● **TASK GOAL**
Scan the entries below for "value" and copy each line that holds it.

----------

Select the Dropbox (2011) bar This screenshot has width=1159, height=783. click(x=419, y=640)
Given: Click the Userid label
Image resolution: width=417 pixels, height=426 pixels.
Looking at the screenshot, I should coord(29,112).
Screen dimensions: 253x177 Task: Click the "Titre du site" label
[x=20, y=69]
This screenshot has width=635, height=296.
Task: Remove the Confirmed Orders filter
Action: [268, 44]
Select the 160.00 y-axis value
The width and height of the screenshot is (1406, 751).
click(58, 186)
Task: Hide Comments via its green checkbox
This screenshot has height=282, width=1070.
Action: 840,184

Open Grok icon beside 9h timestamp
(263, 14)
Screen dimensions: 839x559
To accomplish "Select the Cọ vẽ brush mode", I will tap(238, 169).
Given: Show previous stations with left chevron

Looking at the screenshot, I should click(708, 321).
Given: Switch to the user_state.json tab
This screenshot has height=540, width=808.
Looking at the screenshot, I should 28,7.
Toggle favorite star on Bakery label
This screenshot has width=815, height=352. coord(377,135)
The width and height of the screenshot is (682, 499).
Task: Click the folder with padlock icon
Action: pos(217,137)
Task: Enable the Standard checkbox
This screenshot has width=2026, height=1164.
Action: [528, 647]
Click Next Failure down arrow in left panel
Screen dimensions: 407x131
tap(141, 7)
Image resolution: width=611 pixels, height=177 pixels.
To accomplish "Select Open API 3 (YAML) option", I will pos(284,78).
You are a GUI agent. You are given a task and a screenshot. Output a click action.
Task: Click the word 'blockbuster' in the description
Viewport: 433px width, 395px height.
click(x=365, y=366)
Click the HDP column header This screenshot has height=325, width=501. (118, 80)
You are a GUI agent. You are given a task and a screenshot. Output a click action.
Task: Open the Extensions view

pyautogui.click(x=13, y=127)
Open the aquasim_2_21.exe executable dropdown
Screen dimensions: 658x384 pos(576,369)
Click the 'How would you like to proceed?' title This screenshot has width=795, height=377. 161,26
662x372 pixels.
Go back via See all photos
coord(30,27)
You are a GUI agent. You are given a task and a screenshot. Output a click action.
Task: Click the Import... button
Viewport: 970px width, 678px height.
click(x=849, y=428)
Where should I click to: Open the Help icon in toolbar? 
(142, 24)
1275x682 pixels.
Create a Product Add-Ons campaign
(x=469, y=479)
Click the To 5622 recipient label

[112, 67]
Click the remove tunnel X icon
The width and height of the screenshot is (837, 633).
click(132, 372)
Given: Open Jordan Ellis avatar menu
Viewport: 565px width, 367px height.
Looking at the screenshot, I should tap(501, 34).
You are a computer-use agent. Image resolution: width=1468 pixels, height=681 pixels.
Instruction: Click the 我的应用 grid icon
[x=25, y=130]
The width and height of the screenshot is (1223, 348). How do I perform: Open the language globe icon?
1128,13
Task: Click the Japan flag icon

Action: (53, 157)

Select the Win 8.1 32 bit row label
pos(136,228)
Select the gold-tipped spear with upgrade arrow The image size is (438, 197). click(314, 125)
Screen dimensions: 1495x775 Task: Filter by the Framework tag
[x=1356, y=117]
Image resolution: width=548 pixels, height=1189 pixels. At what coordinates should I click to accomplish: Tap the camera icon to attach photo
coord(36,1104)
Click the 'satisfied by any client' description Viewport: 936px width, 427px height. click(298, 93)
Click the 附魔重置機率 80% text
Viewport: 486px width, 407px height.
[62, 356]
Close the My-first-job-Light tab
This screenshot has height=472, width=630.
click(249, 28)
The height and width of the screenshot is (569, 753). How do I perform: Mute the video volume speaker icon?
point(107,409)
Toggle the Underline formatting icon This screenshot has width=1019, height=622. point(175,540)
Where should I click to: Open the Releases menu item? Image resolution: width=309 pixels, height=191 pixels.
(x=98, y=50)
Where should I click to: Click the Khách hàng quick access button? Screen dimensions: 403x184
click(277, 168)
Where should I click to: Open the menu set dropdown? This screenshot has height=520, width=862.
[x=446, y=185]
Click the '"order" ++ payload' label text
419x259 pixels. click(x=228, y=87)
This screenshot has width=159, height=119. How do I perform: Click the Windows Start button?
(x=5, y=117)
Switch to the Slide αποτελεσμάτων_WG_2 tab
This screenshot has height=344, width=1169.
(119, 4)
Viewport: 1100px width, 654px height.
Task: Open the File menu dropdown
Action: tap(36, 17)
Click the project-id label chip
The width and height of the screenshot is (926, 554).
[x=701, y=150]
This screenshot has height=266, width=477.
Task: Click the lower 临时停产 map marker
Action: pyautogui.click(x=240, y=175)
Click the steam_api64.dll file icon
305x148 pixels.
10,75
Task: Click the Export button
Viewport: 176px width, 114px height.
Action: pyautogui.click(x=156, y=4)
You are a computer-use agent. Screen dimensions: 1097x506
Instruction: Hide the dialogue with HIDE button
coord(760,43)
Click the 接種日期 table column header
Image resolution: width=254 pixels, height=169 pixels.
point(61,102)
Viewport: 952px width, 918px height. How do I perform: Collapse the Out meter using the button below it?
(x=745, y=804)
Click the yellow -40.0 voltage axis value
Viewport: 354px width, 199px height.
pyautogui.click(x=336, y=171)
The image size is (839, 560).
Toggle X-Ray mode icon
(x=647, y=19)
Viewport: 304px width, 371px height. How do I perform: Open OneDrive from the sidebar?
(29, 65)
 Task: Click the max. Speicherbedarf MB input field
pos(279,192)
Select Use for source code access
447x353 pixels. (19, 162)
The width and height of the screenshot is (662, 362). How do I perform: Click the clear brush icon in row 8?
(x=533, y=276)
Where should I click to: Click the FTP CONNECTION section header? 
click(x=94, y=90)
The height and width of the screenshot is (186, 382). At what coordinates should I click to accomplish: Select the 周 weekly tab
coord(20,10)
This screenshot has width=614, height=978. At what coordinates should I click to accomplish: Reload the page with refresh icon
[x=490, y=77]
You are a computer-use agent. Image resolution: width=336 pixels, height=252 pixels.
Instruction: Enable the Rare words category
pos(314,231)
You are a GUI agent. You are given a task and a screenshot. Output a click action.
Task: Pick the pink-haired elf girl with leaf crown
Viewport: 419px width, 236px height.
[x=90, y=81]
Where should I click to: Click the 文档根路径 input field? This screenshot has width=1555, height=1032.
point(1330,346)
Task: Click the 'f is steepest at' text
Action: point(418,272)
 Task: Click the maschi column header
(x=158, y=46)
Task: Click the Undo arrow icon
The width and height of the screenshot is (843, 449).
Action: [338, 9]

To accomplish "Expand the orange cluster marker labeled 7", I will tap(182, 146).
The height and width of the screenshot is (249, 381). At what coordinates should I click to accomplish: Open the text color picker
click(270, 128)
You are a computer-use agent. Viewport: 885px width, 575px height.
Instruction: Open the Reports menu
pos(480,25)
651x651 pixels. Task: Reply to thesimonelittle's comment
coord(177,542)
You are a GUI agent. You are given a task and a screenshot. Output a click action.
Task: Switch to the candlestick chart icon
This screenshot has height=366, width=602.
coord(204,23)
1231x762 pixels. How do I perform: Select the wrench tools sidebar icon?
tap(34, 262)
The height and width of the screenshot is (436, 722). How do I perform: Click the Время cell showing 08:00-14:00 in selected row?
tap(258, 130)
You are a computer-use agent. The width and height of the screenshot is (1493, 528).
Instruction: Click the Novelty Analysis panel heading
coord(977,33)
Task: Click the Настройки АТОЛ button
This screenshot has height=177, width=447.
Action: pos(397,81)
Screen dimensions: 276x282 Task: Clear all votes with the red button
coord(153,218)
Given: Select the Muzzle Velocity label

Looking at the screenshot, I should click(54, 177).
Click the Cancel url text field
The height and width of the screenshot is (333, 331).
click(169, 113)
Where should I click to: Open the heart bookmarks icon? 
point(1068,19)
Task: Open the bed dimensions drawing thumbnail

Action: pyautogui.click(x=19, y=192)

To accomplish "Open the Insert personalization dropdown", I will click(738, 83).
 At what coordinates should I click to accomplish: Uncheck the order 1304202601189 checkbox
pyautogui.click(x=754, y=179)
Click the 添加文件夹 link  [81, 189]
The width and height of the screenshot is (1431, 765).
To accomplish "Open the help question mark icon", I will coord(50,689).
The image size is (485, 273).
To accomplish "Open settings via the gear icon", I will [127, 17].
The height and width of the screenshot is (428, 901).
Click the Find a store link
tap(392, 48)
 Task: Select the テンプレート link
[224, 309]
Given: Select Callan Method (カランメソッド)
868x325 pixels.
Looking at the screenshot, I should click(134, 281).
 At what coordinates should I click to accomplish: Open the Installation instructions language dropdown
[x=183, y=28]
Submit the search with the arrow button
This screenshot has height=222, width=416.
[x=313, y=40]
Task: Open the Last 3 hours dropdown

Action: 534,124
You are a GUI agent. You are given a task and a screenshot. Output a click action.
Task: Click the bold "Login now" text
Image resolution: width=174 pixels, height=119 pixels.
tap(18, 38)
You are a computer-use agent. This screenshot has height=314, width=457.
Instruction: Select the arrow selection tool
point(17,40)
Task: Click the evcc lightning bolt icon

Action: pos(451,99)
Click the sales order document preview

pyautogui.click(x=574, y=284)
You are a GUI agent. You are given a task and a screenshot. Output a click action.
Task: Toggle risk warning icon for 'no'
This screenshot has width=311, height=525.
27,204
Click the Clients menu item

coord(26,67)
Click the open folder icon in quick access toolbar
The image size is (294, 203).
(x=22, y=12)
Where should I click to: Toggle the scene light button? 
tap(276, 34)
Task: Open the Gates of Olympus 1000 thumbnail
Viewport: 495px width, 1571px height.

----------

● **SOLVED EXERCISE**
Select the 160.00 y-axis value
Click the yellow -40.0 voltage axis value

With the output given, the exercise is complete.